Varo's career didn't take off until she moved in with Gruen in 1952. He saw in the red-haired beauty an unusual talent and gave her the financial and emotional stability she needed to paint full time. They lived together until Gruen was called one day at work in early 1963 and told that Varo had collapsed. He raced home, and she died in his arms at age 54.

Over the following 25 years, Gruen slowly amassed his collection of her work and promoted her tirelessly. A 1994 retrospective that he organized at Mexico City's Museum of Modern Art still holds the museum's attendance record.

Gruen himself set the wheels of Mexican justice moving when he went to court in 1987 for what he thought would be routine copyright protection for his Varo collection. The easiest way to get the copyright was to be declared the legal heir of Varo, who died without a will. This approach made sense for Gruen: Mexican law deems those who live together for more than five years to be common-law spouses, or in Mexican legal parlance, "concubines." The concubine status was originally designed to protect women who had lived for years with Mexican men who then died intestate, but it applies to men, too.

A Mexican judge, however, denied Gruen his concubine rights on a technicality: Varo had not formally divorced her second husband, Benjamin Peret, a French surrealist poet. Gruen dropped his claims and the case was forgotten.

In 1999, however, a government lawyer stumbled onto the file and tried to seize the paintings on behalf of Mexico, arguing that Gruen was not Varo's legal heir, so his Varo paintings were up for grabs. Another judge agreed, ignoring Gruen's pleas that he had built up the collection after Varo's death and that none of it was part of her estate.
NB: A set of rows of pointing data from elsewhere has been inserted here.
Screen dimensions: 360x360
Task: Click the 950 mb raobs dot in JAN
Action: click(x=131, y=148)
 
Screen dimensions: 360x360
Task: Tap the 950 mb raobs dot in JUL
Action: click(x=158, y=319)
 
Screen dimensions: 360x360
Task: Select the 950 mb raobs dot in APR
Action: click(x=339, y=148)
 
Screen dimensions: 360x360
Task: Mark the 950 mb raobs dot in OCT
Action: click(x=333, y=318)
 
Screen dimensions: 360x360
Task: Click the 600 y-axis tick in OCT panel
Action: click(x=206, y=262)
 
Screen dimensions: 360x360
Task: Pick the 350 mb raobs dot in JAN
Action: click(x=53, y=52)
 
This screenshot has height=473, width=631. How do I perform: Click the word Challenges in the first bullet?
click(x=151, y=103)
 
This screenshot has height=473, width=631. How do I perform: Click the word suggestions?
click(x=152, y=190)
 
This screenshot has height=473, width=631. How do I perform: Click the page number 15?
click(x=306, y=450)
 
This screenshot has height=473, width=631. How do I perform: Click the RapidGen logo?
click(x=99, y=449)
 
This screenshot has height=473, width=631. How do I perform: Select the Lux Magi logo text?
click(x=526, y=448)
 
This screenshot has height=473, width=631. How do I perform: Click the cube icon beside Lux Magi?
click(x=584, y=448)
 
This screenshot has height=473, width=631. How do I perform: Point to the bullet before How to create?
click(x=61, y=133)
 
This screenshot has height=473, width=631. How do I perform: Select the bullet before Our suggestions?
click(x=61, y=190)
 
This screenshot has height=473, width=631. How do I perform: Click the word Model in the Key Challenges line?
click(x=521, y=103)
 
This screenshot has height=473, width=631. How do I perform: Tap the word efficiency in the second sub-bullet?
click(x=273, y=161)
But proving he bought the paintings in the eyes of Mexican law has been tough. In the late 1960s, few in Mexico bothered to write receipts, especially in art circles. Gruen, who made his money from a classical music store he owned in Mexico City, put together other evidence. He inherited seven of the paintings from a Swiss expatriate, photographer Eva Sulzer, and Sulzer's will named Gruen as her heir. The judge recently rejected the will as evidence, saying that it was a "private" and not "public" document.
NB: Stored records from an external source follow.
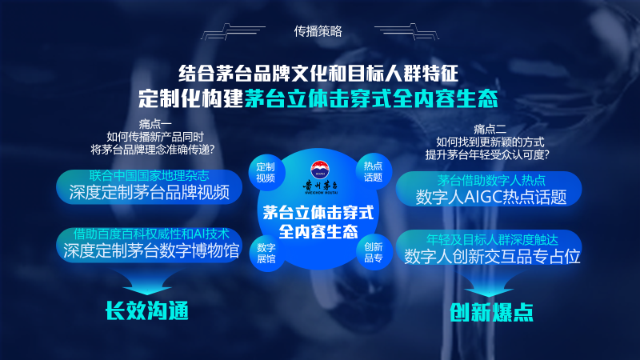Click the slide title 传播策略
(x=318, y=31)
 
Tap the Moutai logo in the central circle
(x=320, y=177)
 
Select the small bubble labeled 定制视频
(x=266, y=172)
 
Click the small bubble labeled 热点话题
(x=373, y=171)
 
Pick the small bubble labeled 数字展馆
(x=266, y=253)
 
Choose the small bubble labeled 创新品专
(x=374, y=252)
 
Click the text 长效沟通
(x=147, y=311)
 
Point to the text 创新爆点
(x=491, y=313)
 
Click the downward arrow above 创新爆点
(x=489, y=285)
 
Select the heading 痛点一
(x=155, y=124)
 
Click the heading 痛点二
(x=490, y=130)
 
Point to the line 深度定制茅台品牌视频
(x=150, y=193)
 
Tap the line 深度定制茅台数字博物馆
(x=151, y=250)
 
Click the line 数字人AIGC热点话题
(x=491, y=197)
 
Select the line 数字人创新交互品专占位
(x=492, y=256)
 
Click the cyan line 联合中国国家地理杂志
(x=149, y=176)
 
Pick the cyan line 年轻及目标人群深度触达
(x=492, y=239)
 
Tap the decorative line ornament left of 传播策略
(x=233, y=32)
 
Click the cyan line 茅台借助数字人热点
(x=491, y=181)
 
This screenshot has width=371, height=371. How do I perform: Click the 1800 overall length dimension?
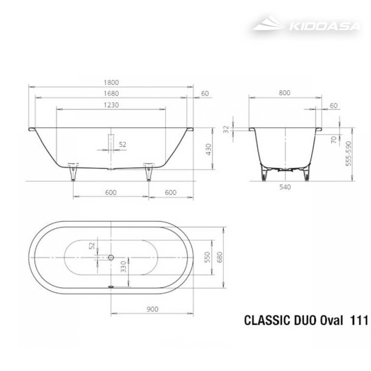click(x=111, y=82)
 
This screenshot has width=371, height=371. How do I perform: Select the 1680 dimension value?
click(x=111, y=93)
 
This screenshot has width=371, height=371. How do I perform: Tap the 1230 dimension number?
click(x=111, y=105)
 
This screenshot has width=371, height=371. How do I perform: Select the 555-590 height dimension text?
click(x=348, y=153)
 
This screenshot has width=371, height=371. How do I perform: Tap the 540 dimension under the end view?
click(x=285, y=187)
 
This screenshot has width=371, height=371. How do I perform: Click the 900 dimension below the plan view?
click(x=152, y=309)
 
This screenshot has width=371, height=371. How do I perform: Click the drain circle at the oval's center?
click(x=111, y=257)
Ana María Chávez, the former owner of a Varo painting titled "Creation of the Birds," testified that she had sold her painting to Gruen in 1986, and presented a copy of Gruen's US70,000 check. The judge, Margarita Gallegos, again turned down the evidence, writing in a March ruling that "none of this can be conceived as proof of ownership."

That decision set off a firestorm. The entire law faculty at the National Autonomous University of Mexico (UNAM), blasted the judge in a full-page newspaper ad that ran all over Mexico. "The judge is either corrupt or incredibly ignorant," says Norka Lopez, a professor of law at the university.

By law, Judge Gallegos can't speak publicly about the case. But Wulfredo Álvarez, a lawyer for Varo's niece, says that many of the judge's initial findings in the case have been supported on appeal. "We can't have bought off that many judges," Alvarez says.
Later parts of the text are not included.